Problem description:
Return exactly the lines below, starting with the one that has "Task: Select a" and going on through the one that has "Task: Click the Search input field".

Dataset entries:
▼
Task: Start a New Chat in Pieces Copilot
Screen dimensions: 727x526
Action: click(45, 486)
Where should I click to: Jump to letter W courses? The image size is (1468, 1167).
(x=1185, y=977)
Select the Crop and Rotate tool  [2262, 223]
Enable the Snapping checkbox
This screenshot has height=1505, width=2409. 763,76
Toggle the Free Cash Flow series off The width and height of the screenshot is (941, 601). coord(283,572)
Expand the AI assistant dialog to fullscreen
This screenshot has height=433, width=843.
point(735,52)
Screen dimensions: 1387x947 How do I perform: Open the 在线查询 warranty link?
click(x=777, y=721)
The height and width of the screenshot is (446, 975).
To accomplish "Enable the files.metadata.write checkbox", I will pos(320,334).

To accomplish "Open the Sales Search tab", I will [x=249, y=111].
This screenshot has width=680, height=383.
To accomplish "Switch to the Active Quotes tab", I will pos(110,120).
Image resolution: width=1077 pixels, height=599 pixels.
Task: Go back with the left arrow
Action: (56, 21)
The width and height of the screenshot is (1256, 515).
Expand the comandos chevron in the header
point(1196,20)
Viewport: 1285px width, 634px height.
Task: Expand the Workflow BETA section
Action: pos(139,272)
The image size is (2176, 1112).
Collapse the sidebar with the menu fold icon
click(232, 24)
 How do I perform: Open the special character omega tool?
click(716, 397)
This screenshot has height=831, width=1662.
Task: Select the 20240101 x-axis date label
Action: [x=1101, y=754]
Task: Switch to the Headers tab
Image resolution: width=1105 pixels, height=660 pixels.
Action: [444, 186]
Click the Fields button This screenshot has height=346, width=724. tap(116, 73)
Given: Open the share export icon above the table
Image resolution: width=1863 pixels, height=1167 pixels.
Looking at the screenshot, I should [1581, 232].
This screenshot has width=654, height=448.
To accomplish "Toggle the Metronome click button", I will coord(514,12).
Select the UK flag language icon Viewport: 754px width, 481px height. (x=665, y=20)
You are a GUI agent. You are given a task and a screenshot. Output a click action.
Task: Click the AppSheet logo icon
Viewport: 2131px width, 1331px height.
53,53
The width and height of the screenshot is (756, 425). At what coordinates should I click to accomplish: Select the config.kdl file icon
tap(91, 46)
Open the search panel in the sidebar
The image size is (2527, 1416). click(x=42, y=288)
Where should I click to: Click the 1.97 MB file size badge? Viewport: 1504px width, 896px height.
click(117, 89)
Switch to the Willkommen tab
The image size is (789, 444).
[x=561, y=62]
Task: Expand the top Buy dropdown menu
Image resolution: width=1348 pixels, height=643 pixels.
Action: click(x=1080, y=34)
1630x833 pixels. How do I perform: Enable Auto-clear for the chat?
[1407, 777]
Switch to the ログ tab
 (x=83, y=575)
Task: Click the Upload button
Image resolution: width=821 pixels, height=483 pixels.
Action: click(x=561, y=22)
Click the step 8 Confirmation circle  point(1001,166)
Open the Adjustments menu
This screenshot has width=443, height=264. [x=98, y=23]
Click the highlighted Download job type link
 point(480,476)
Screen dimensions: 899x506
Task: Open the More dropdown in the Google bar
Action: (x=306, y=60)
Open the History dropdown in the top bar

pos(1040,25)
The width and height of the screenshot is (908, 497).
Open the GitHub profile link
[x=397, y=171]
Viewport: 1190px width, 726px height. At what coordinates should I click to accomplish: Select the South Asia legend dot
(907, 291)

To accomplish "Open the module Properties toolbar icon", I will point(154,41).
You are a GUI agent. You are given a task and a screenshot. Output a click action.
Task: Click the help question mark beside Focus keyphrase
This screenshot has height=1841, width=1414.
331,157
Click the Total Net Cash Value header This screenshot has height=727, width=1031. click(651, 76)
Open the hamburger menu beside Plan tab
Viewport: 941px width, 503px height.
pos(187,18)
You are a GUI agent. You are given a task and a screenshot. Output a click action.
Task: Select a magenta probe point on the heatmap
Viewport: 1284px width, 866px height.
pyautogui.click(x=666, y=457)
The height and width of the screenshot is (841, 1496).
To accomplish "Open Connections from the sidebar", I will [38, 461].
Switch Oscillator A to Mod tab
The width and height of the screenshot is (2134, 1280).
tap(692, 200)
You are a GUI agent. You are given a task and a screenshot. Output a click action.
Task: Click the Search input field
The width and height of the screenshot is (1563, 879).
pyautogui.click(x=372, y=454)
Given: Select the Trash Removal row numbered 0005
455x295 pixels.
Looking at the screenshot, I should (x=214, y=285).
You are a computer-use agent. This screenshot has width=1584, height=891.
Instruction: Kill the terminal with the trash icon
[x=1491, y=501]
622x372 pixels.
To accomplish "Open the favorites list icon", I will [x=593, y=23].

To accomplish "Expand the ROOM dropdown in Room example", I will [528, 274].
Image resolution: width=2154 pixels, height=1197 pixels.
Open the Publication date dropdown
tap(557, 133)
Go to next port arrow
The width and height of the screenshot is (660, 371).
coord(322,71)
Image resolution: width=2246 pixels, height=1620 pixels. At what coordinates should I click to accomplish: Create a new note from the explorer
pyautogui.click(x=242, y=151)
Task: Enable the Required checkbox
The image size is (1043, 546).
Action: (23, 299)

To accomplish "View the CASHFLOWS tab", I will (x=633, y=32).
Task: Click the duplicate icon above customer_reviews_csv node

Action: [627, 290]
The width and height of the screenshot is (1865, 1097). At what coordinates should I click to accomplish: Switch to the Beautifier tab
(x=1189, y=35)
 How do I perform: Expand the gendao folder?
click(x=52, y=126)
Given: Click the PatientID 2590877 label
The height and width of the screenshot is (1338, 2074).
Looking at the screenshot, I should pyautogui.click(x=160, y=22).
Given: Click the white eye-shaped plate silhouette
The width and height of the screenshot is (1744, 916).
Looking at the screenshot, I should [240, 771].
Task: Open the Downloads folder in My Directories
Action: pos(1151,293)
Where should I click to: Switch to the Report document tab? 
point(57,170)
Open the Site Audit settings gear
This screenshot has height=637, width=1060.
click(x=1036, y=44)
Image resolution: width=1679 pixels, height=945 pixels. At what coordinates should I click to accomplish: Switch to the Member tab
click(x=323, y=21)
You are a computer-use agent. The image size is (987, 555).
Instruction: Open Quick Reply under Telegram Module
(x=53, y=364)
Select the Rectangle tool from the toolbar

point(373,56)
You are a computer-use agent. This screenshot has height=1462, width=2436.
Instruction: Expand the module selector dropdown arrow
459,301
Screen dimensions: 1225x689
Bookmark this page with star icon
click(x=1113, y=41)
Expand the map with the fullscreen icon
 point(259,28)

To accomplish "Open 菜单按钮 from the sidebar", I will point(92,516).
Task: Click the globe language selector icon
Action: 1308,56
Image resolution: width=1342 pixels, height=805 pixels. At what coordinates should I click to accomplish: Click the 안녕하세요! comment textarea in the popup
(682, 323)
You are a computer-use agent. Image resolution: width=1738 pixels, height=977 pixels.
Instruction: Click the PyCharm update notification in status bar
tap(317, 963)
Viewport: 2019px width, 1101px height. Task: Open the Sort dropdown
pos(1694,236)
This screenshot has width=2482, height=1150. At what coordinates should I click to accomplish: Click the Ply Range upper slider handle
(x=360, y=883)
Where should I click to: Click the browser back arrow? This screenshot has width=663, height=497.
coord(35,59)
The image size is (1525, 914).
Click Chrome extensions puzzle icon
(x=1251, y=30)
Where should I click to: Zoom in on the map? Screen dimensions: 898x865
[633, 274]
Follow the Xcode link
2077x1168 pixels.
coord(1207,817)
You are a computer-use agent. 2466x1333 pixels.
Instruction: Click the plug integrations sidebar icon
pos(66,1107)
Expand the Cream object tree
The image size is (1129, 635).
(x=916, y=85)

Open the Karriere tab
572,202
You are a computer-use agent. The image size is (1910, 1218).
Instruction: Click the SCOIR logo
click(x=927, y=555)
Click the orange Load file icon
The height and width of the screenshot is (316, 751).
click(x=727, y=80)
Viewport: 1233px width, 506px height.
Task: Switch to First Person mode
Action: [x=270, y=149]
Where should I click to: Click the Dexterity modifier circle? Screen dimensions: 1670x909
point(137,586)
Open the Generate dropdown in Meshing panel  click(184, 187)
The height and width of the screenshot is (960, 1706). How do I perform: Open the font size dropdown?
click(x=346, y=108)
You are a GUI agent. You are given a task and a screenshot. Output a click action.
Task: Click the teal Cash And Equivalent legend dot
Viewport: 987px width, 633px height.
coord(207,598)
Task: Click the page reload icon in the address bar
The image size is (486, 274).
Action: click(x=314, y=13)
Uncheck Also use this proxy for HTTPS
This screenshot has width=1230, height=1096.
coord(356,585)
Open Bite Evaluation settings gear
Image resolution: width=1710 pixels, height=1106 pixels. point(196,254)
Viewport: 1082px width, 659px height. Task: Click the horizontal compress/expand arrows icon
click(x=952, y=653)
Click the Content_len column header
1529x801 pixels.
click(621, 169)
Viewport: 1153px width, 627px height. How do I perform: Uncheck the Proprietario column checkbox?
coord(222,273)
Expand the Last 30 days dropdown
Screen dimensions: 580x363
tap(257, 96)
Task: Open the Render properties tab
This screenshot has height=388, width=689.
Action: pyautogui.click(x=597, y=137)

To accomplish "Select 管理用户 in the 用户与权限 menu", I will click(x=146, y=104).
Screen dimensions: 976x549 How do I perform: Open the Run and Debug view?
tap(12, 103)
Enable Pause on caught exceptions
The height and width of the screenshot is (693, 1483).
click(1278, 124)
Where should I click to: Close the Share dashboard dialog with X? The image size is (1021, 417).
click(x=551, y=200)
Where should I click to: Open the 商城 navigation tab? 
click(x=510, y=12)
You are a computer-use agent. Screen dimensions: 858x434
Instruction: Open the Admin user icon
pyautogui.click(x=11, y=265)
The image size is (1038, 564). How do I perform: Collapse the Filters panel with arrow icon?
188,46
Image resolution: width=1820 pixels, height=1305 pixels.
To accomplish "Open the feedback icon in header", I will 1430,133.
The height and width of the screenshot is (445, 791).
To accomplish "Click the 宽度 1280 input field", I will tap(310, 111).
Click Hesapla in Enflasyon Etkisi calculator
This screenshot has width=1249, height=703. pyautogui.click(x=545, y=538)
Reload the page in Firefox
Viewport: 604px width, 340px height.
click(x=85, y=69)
▲
Exercise response:
Task: Select a magenta probe point on the heatmap
Viewport: 1284px width, 866px height.
pyautogui.click(x=666, y=457)
The height and width of the screenshot is (841, 1496).
To accomplish "Open Connections from the sidebar", I will [38, 461].
Switch Oscillator A to Mod tab
The width and height of the screenshot is (2134, 1280).
tap(692, 200)
You are a GUI agent. You are given a task and a screenshot. Output a click action.
Task: Click the Search input field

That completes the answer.